Aim of the task ::
Copy these records word for word, everything from the line containing "Given: Click the Pole pairs value 21" down to the line containing "Where should I click to: Toggle", with both of those lines included.

Records in a dataset:
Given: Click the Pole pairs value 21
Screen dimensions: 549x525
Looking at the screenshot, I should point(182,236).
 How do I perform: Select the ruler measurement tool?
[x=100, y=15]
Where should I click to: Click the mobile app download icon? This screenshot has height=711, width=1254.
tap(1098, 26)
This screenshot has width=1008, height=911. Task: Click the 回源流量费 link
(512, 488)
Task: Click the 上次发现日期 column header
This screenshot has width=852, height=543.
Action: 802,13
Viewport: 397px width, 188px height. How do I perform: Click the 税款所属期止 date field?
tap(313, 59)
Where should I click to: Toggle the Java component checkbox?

---

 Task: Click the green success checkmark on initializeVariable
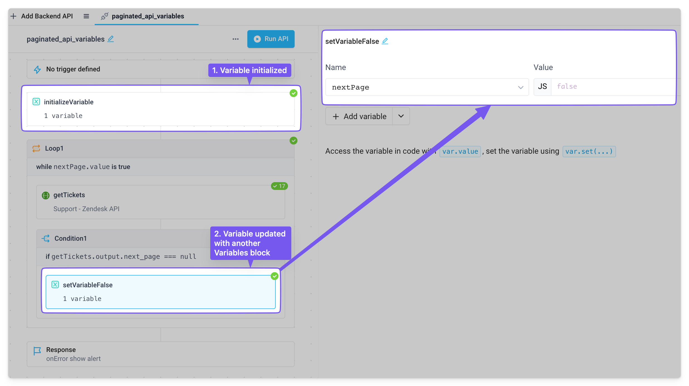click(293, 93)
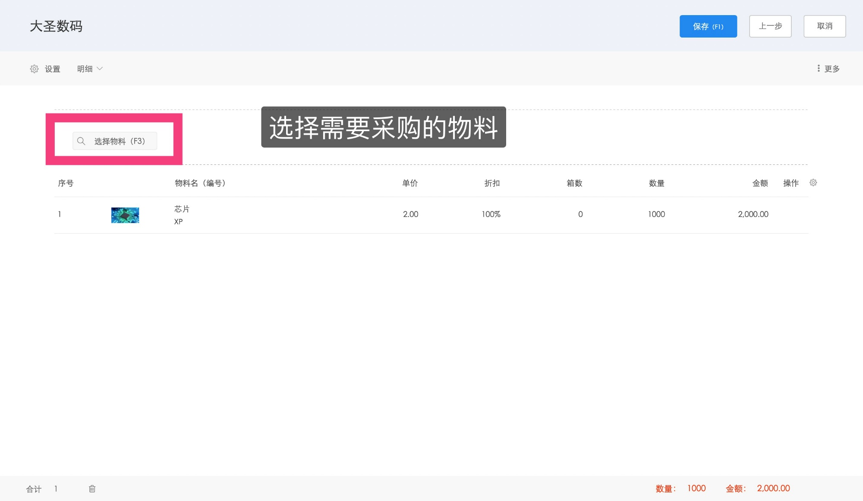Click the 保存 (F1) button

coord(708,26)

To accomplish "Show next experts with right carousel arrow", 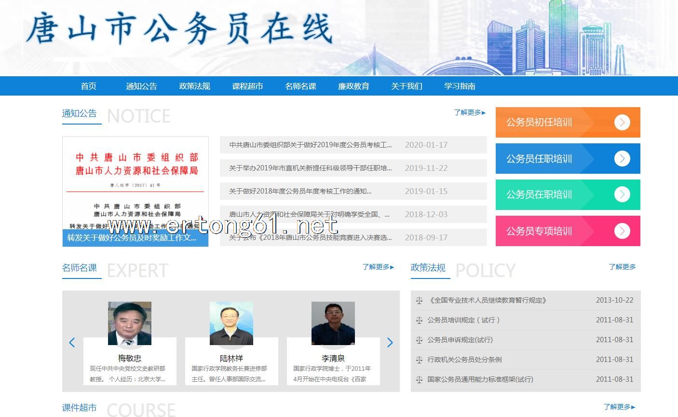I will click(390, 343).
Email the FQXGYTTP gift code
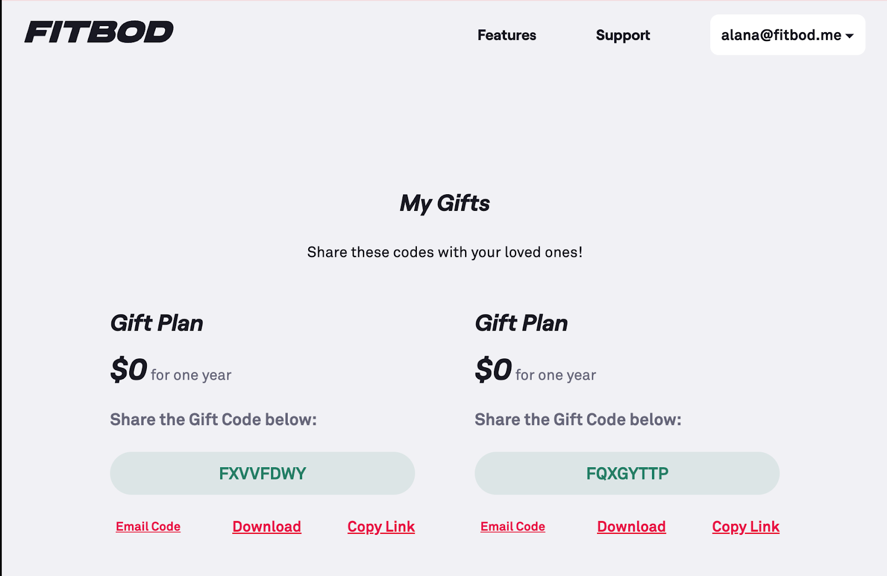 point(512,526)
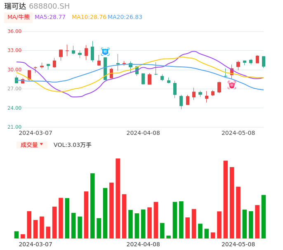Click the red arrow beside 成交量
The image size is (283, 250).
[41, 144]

Answer in full ::
Given: Click the Pole pairs value 21
Screen dimensions: 549x525
Looking at the screenshot, I should point(182,236).
 How do I perform: Select the ruler measurement tool?
[x=100, y=15]
Where should I click to: Click the mobile app download icon? This screenshot has height=711, width=1254.
tap(1098, 26)
This screenshot has width=1008, height=911. Task: Click the 回源流量费 link
(512, 488)
Task: Click the 上次发现日期 column header
This screenshot has width=852, height=543.
Action: 802,13
Viewport: 397px width, 188px height. How do I perform: Click the 税款所属期止 date field?
tap(313, 59)
Where should I click to: Toggle the Java component checkbox?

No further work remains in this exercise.